Pixel coordinate grounding data
----

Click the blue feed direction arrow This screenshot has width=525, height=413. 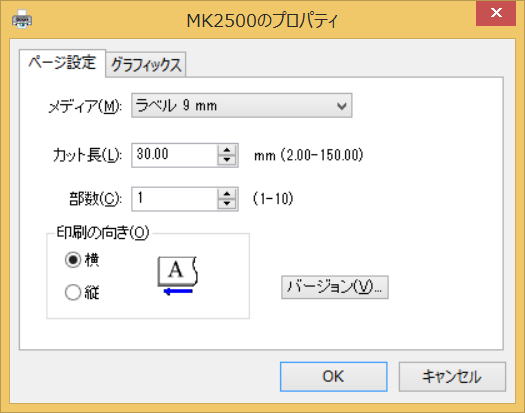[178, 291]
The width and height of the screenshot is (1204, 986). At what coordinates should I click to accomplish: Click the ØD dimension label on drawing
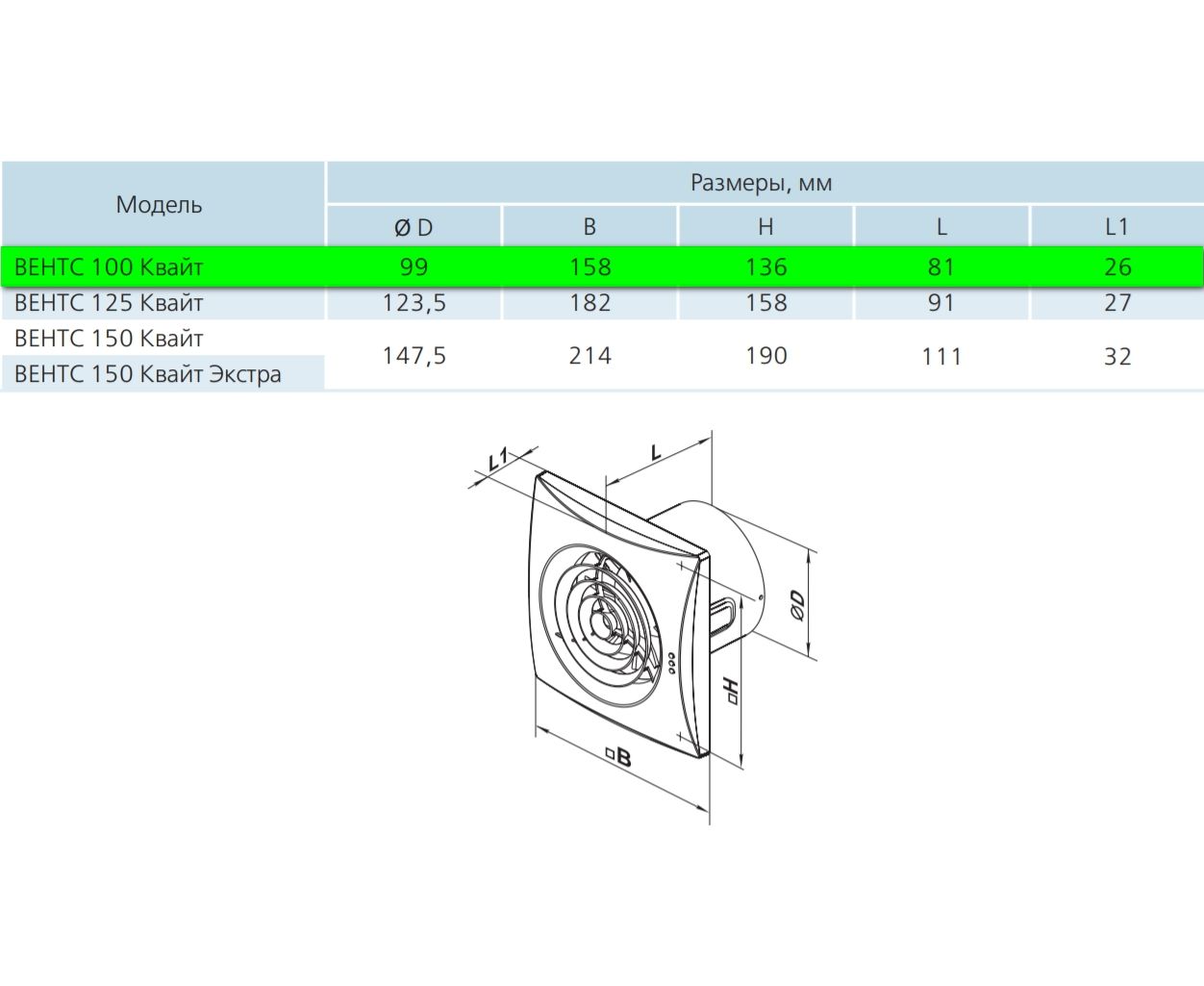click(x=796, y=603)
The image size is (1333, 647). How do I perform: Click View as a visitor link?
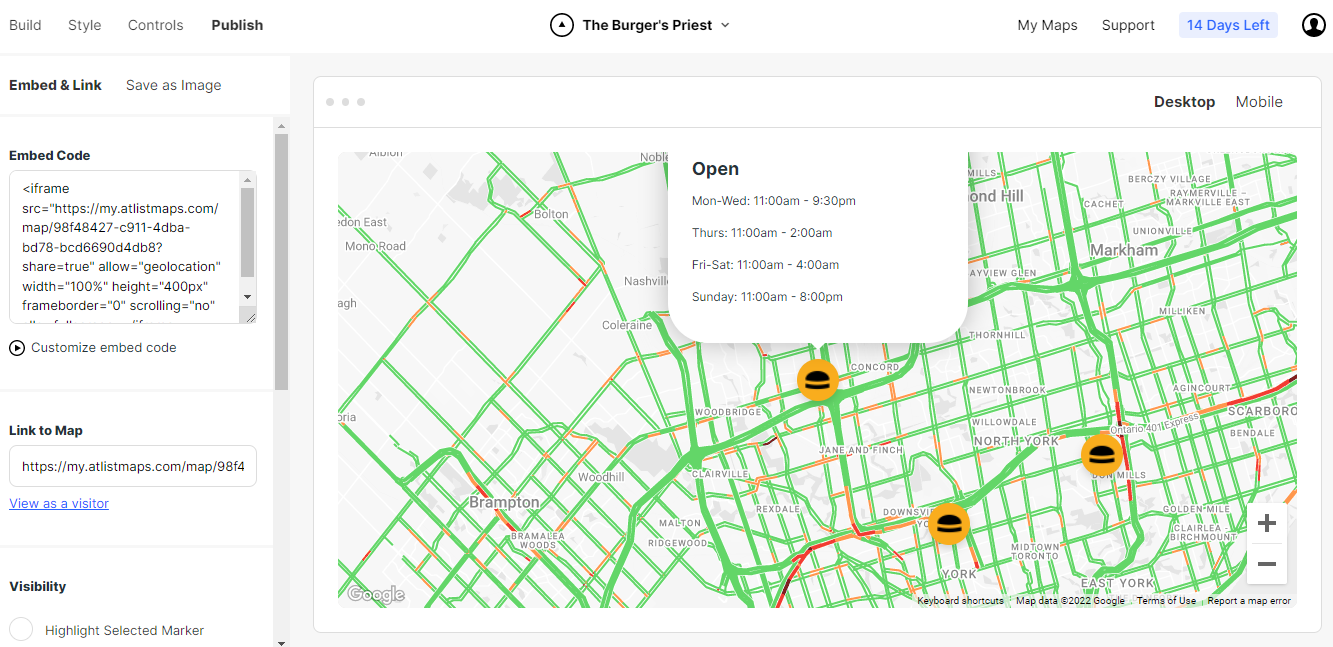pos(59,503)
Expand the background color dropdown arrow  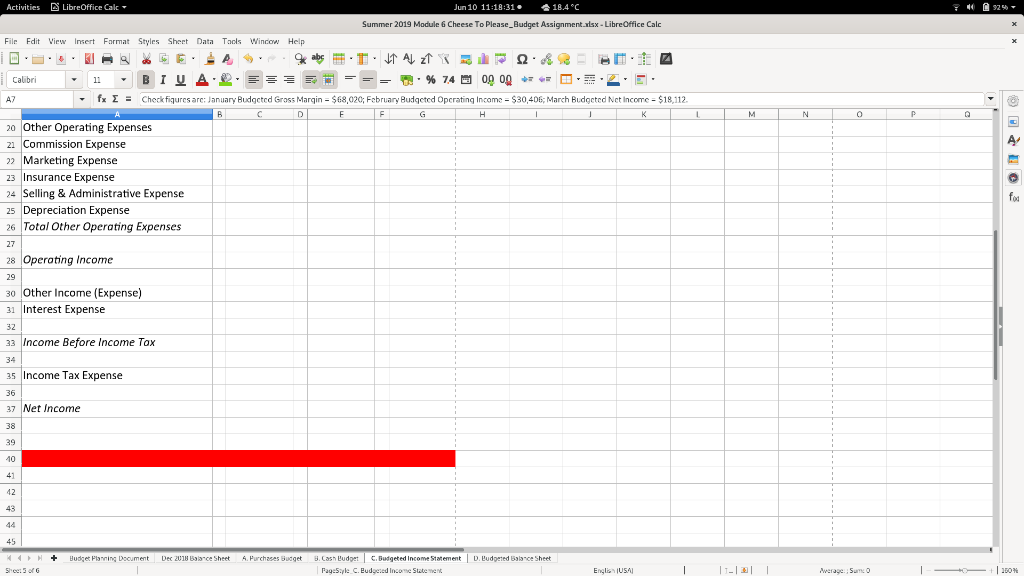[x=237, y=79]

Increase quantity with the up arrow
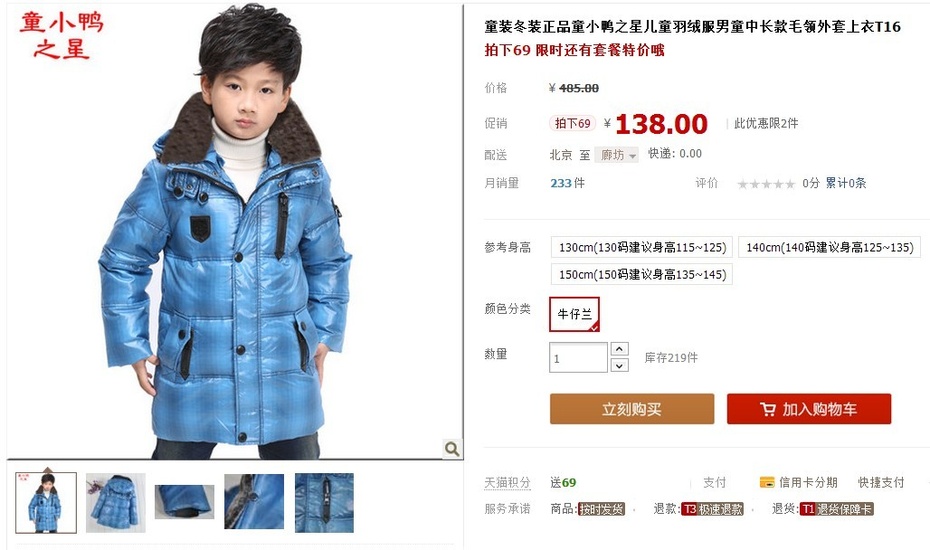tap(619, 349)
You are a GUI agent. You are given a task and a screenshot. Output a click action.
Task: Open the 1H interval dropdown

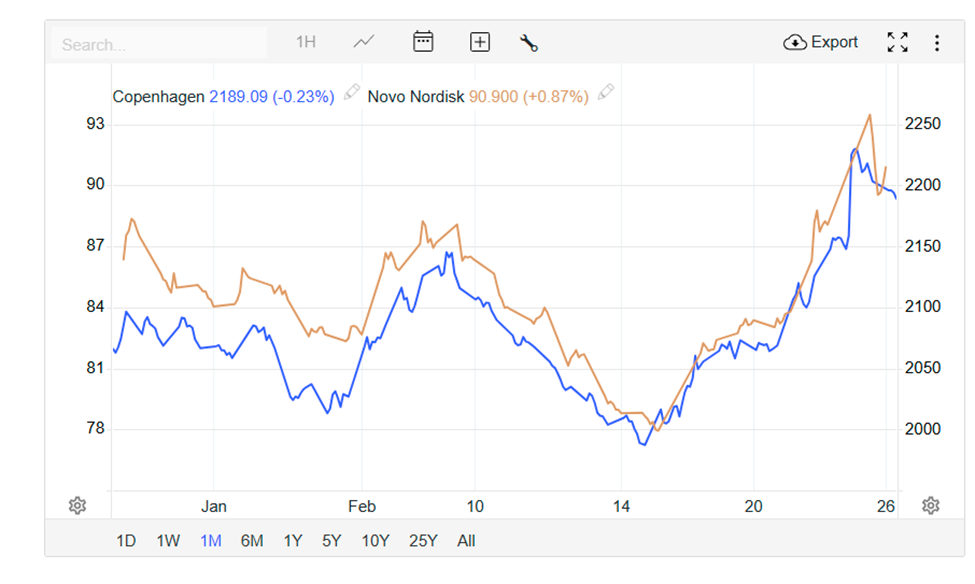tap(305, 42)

----

Work order
Print exactly the lines between the line containing "Increase quantity with the up arrow" and the last line of the entries above, including both, and nothing besides; skip the pictures.

Exercise response
Increase quantity with the up arrow
tap(619, 349)
You are a GUI agent. You are given a task and a screenshot. Output a click action.
Task: Open the 1H interval dropdown

tap(305, 42)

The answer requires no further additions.